HeLa cells were cultured, lysed, and fractionated on 15–50% sucrose gradient as previously described (see Ribosome ELISA). Each fraction was incubated with 91 µM PMY for 20 min on ice. Then, sample buffer was added to each fraction before 10-min incubation at 95°C and immunoblotting.
Samples were electrophoresed in 4–12% NuPAGE polyacrylamide gels (Invitrogen) or 10–20% Tris/glycine polyacrylamide gels (Bio-Rad Laboratories). Proteins were transferred to PVDF membranes (Bio-Rad Laboratories), and membranes were stained for 10 min with Coomassie blue (50% methanol, 10% acetic acid, and 0.05% Coomassie blue R-250 [MP Biomedicals]) and washed with 50% methanol to confirm transfer uniformity. Membranes were incubated with blocking buffer (StartingBlock), and then, 1.66 µg/ml anti-PMY mAb (12D10) and human anti–ribosomal P antibody (1:3,000) were added in buffer (StartingBlock) and incubated overnight at 4°C. After washing three times with wash buffer (PBS and 0.1% Tween 20), secondary antibodies were added in buffer (StartingBlock) and incubated for 1 h. Membranes were washed three times, and ECL substrate (SuperSignal; Thermo Fisher Scientific) was used to detect staining by exposure to x-ray film.
HeLa cells were trypsinized and washed twice with DME without methionine (Invitrogen), and 106 cells were incubated for 5 min at 37°C in methionine-free DME supplemented with 0.1 mCi/ml [35S]methionine alone, with 91 µM PMY, or PMY with 355 µM CHX. After washing three times with ice-cold PBS, pelleted cells were lysed in 500 µl of 1.5% SDS, 150 mM NaCl, and PBS and incubated for 20 min at 95°C. 2 µl of each sample was applied per spot of a 96-well filter mat (six replicates per condition). After drying at 60°C, the mat was incubated in 10% TCA for 30 min at RT, washed twice in 70% ethanol solution (10 min/wash), dried at 60°C, and placed in a scintillation bag with 5 ml scintillation liquid (PerkinElmer). Radioactivity was quantitated using a β counter liquid scintillation counter (1450 MicroBeta TriLux; PerkinElmer).
Fig. S1 shows the effectiveness of PMY. Fig. S2 shows immunoblotting of detergent fractions of PMY-labeled cells. Fig. S3 shows the characterization of anti-PMY mAbs. Online supplemental material is available at http://www.jcb.org/cgi/content/full/jcb.201112145/DC1.

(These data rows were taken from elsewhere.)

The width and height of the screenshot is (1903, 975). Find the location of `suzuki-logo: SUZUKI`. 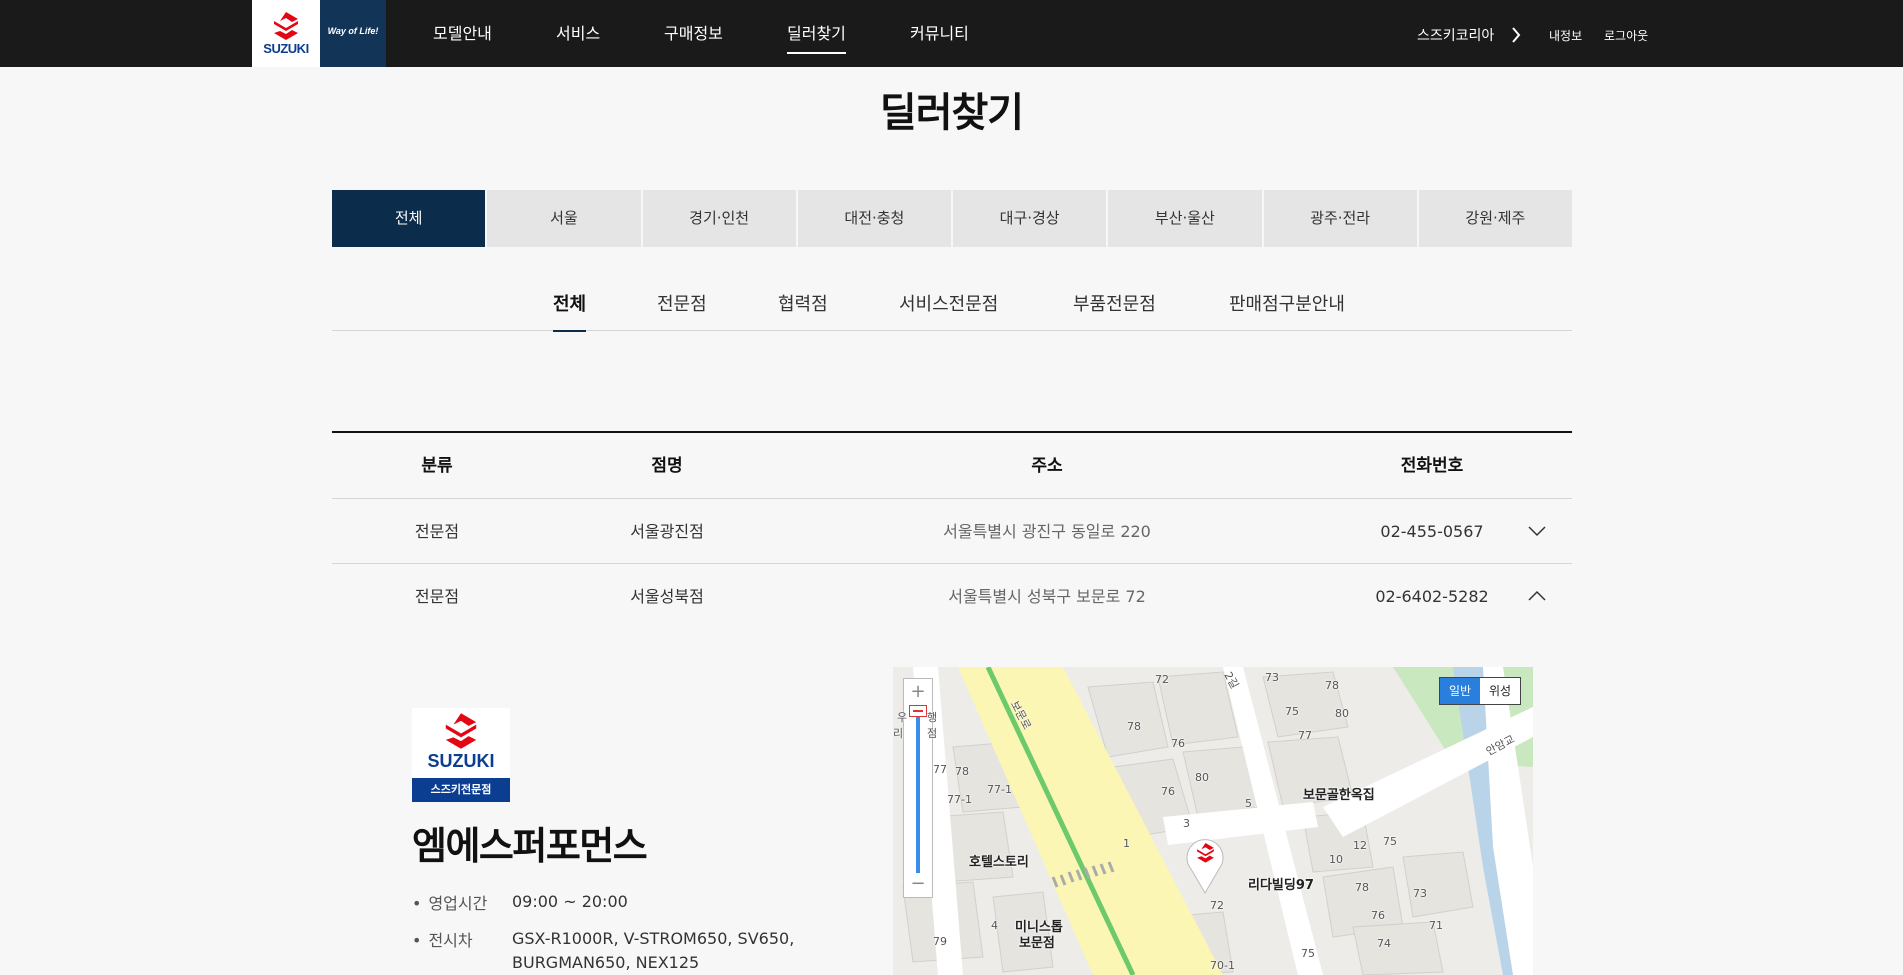

suzuki-logo: SUZUKI is located at coordinates (286, 34).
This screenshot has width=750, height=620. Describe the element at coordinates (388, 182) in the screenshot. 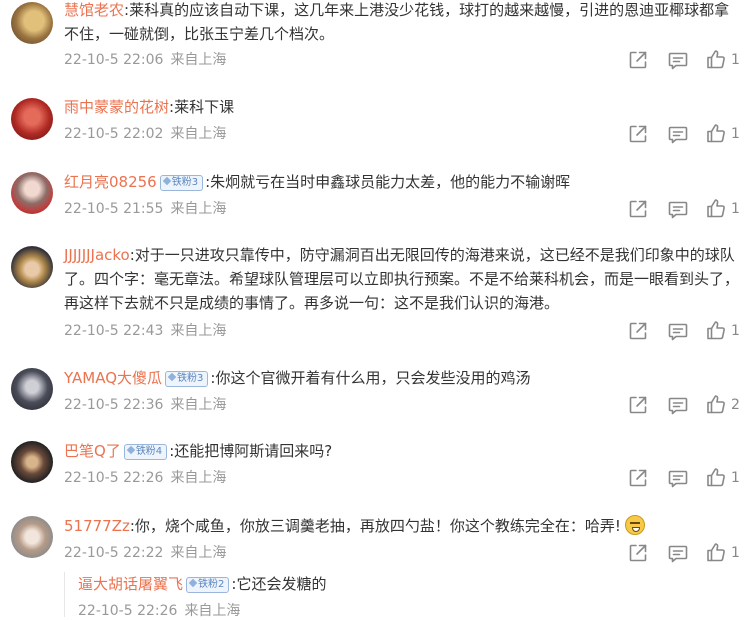

I see `comment-content: :朱炯就亏在当时申鑫球员能力太差，他的能力不输谢晖` at that location.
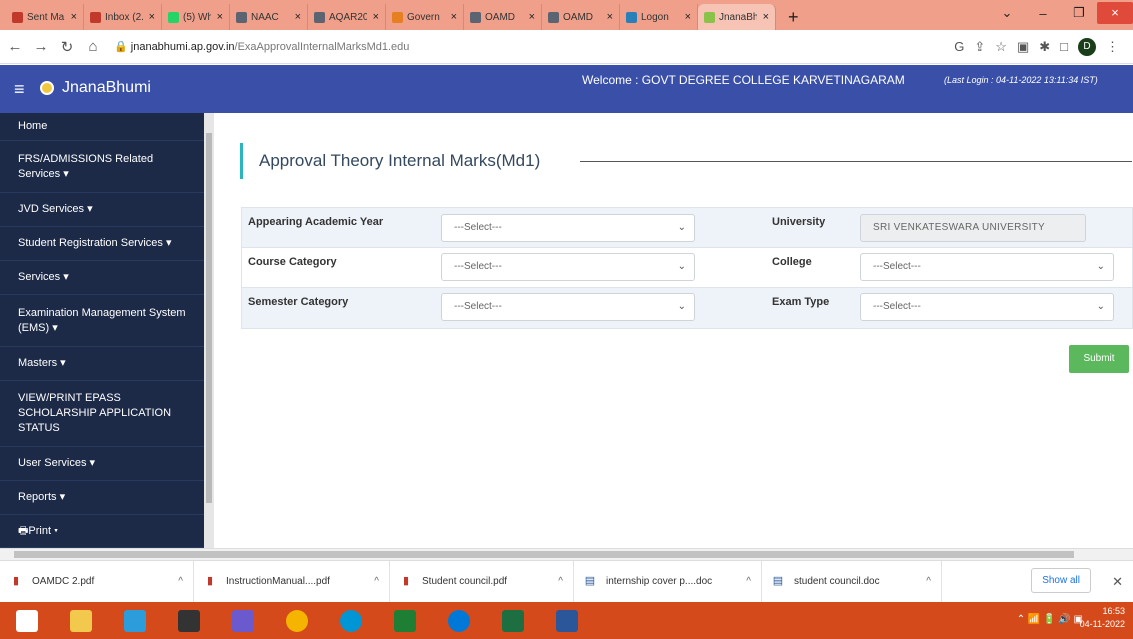 The image size is (1133, 639). I want to click on tab-search-icon: ⌄, so click(1007, 13).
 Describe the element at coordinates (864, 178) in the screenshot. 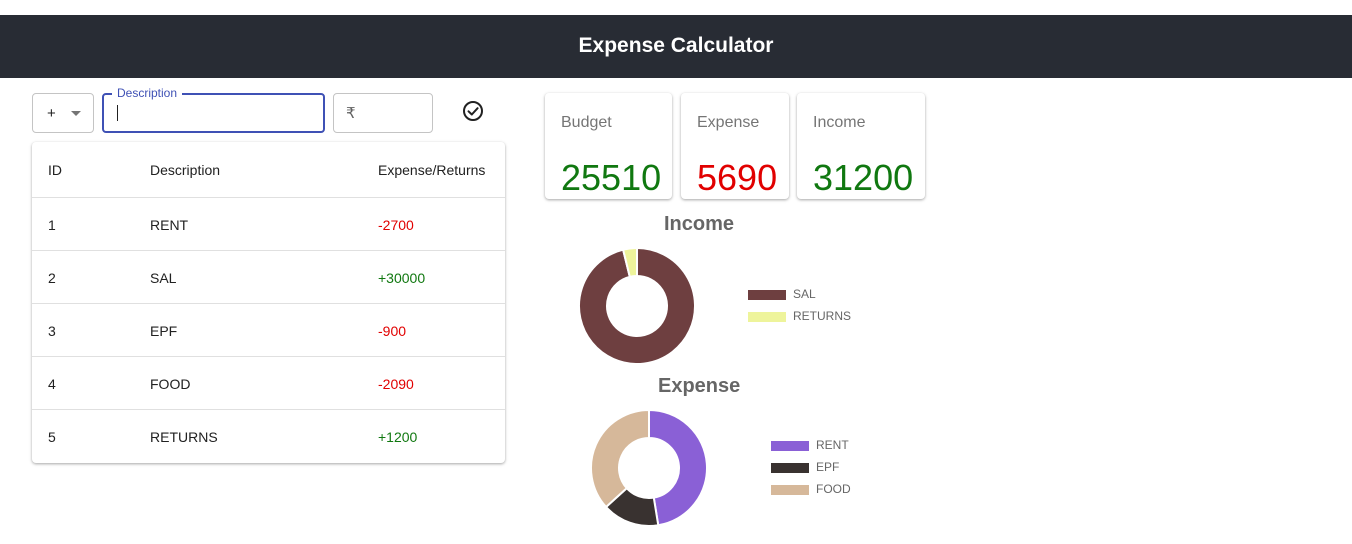

I see `income-value: 31200` at that location.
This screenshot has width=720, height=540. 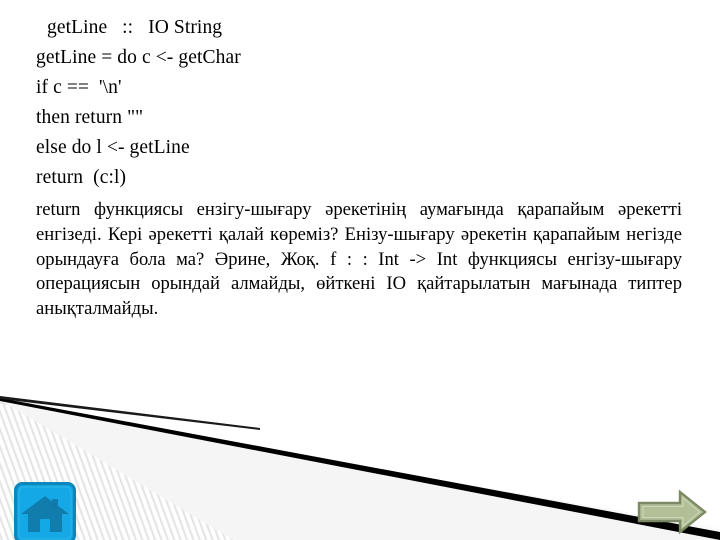 What do you see at coordinates (113, 148) in the screenshot?
I see `code-line: else do l <- getLine` at bounding box center [113, 148].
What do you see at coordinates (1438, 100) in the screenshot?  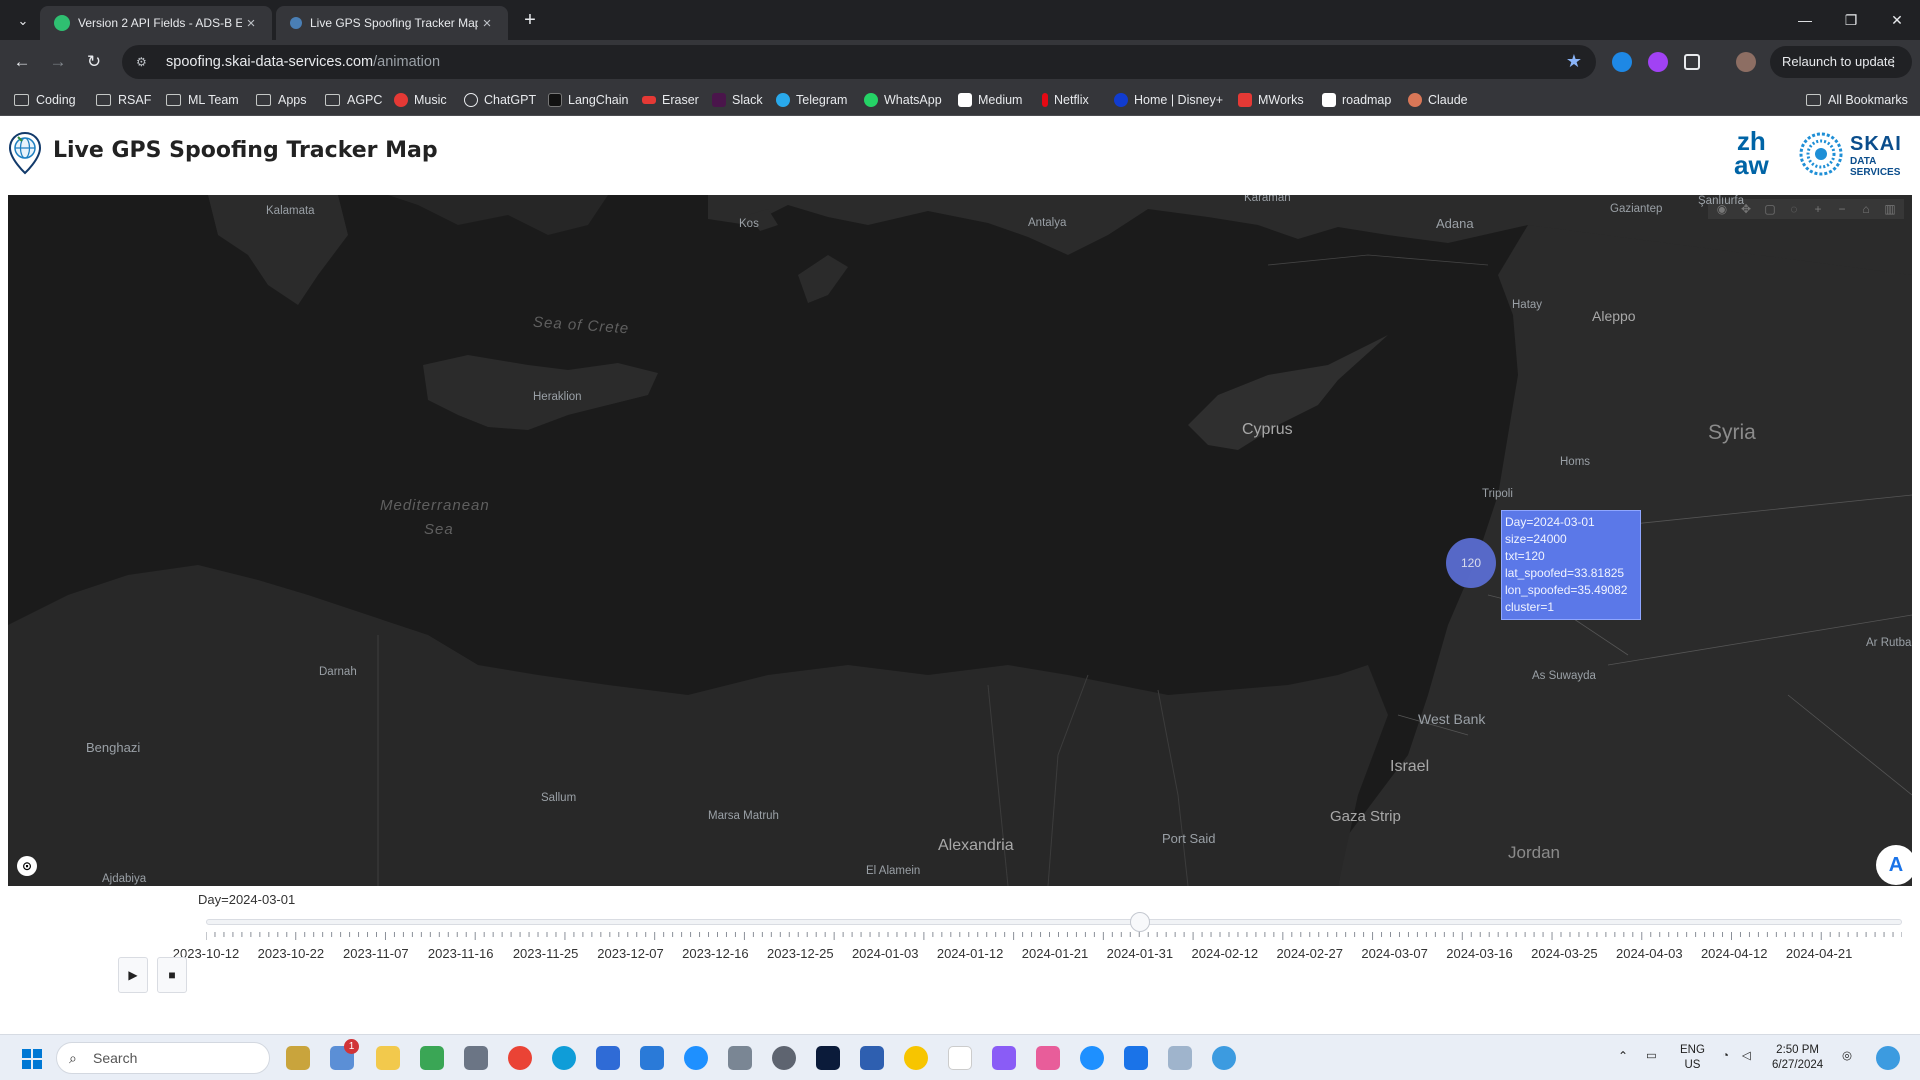 I see `bookmark-claude: Claude` at bounding box center [1438, 100].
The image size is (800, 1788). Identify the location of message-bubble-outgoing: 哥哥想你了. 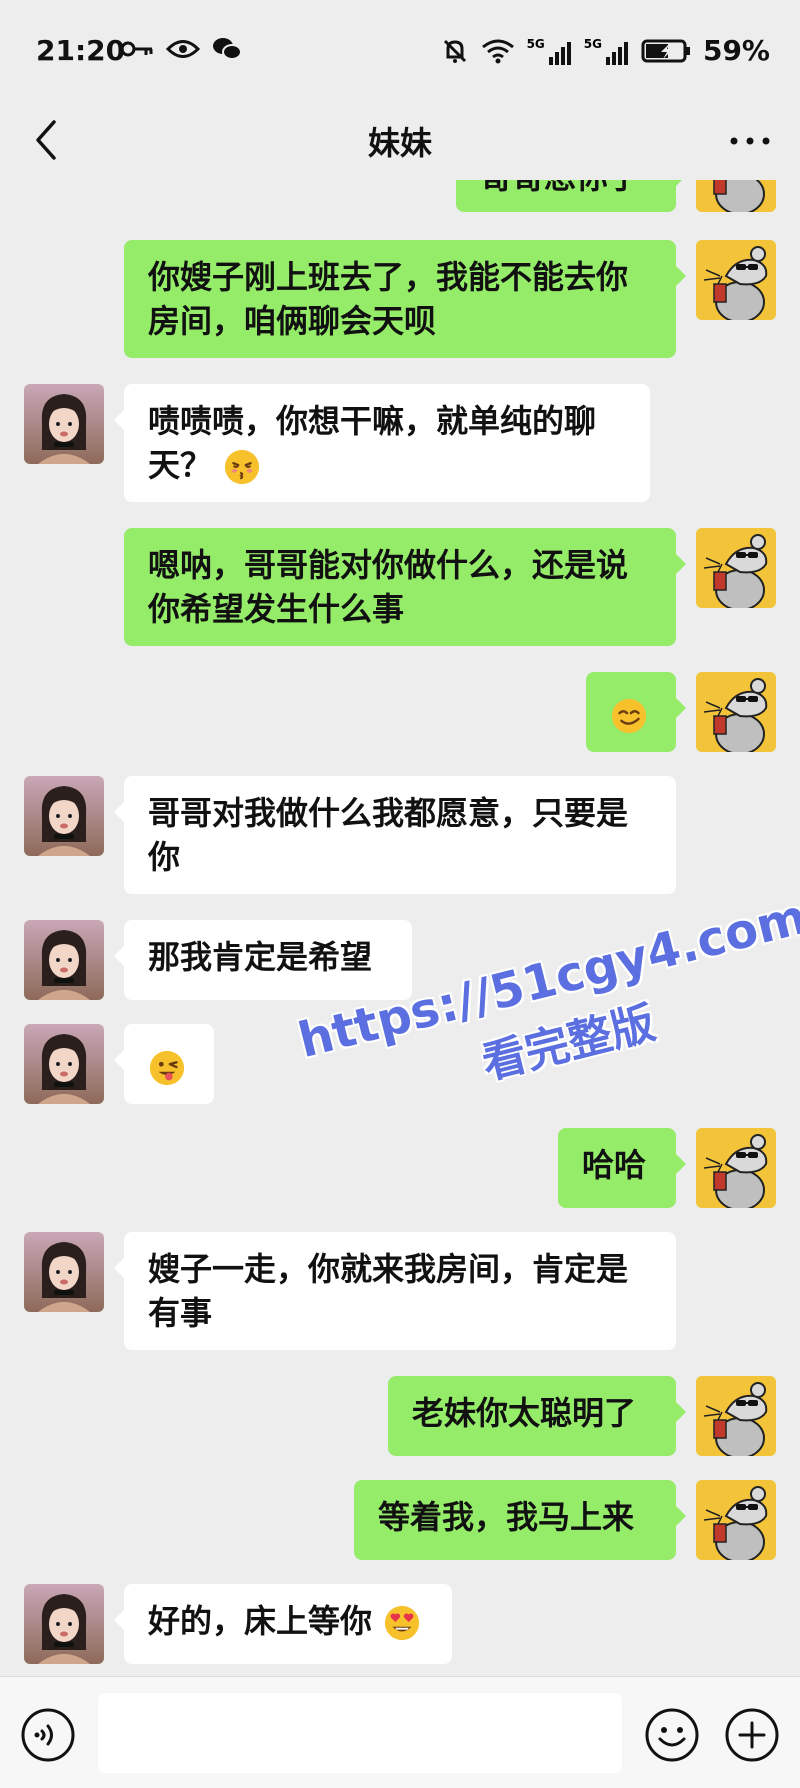
(571, 196).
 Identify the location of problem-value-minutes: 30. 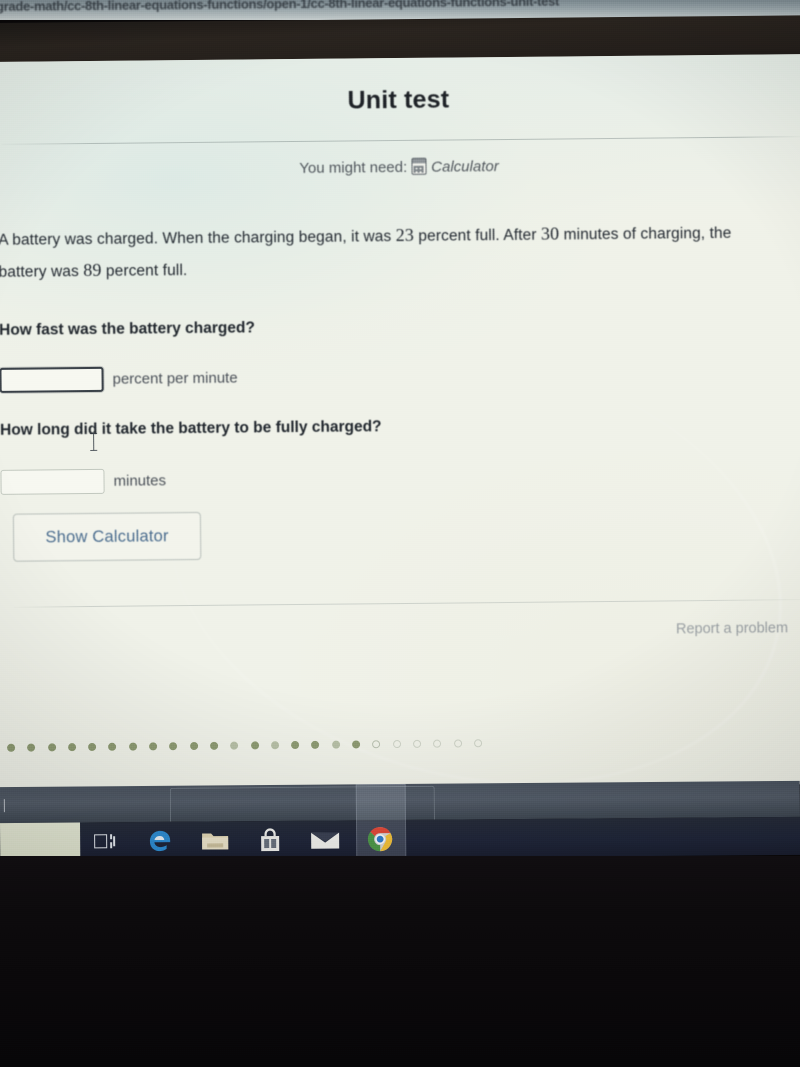
(550, 234).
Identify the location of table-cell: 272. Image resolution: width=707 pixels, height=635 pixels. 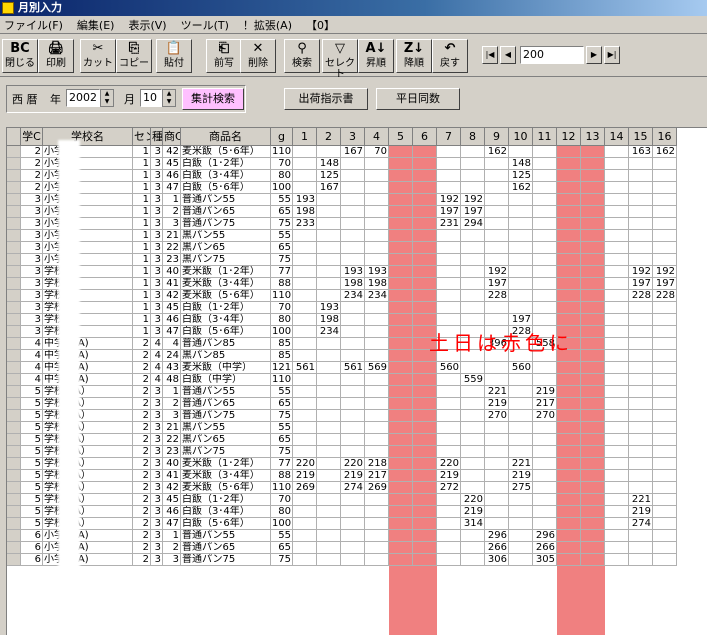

We thank Tom Dever (National Institute of Child Health and Human Development, Rockville, MD) and Jon Dinman (University of Maryland, College Park, MD) for invaluable advice and discussions.
This work was generously supported by the Division of Intramural Research and the National Institute of Allergy and Infectious Diseases and by grants to P. Pierre from Ligue National Contre le Cancer, the Human Frontier Science Program, and the European Network of Excellence DC-THERA.